Assignment - Both the line with "You are a computer-use agent. 993x925 pixels." and the line with "Instruction: Click the" in the records below must appear in the output, along with every line between them, exactly and with nothing added.

Records for the exercise -
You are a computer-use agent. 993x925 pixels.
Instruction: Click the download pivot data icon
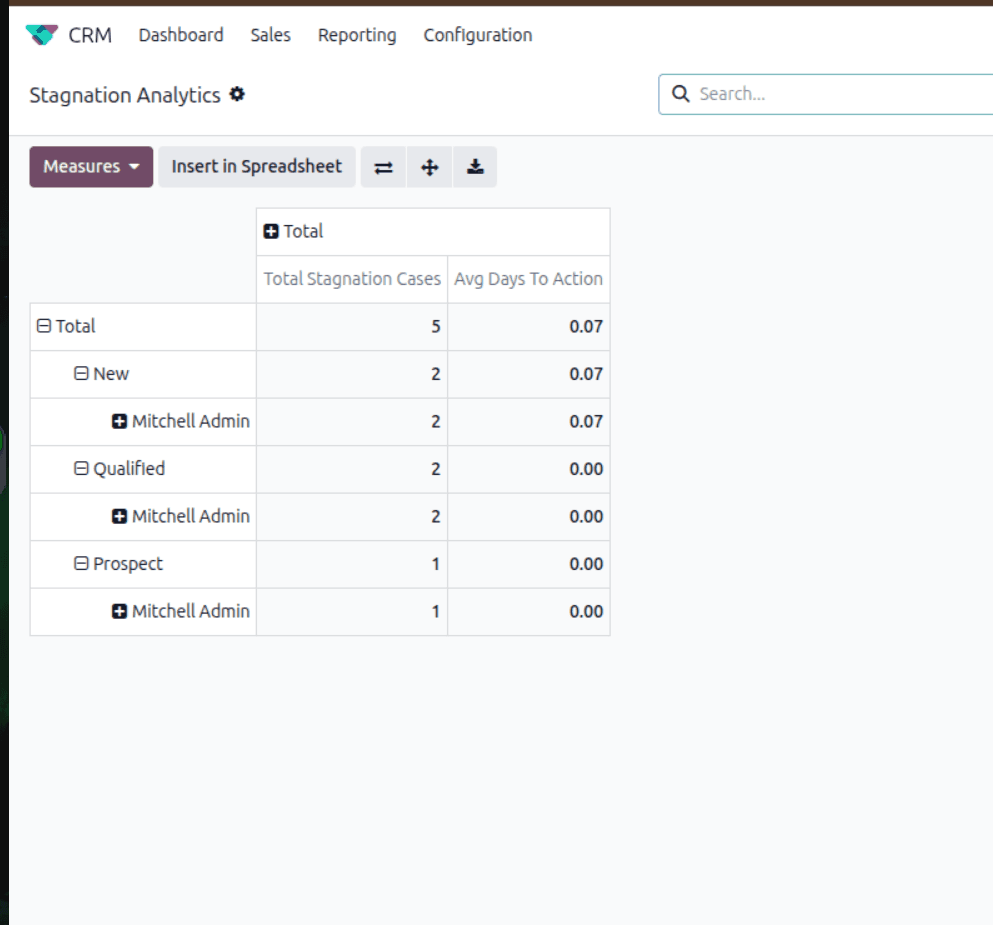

---

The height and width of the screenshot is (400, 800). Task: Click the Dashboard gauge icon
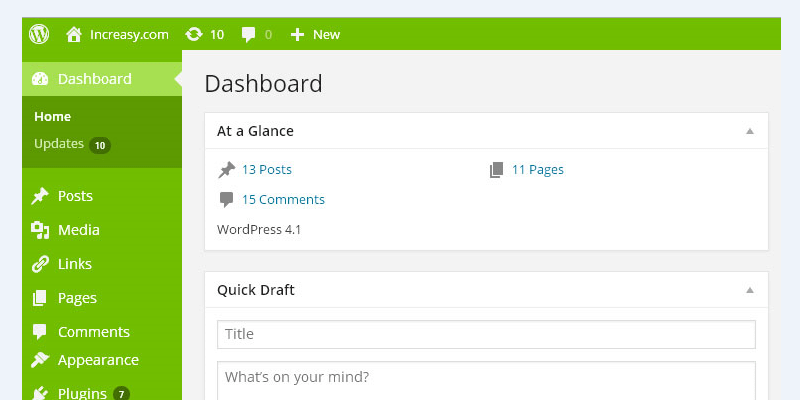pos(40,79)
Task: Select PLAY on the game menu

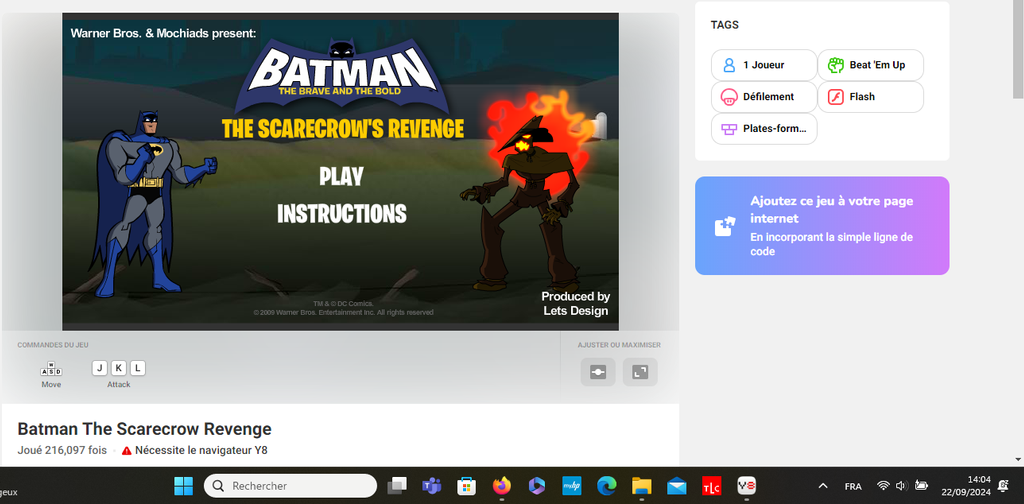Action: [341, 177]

Task result -
You are a computer-use agent. 993x925 pixels.
Instruction: Click the download pivot data icon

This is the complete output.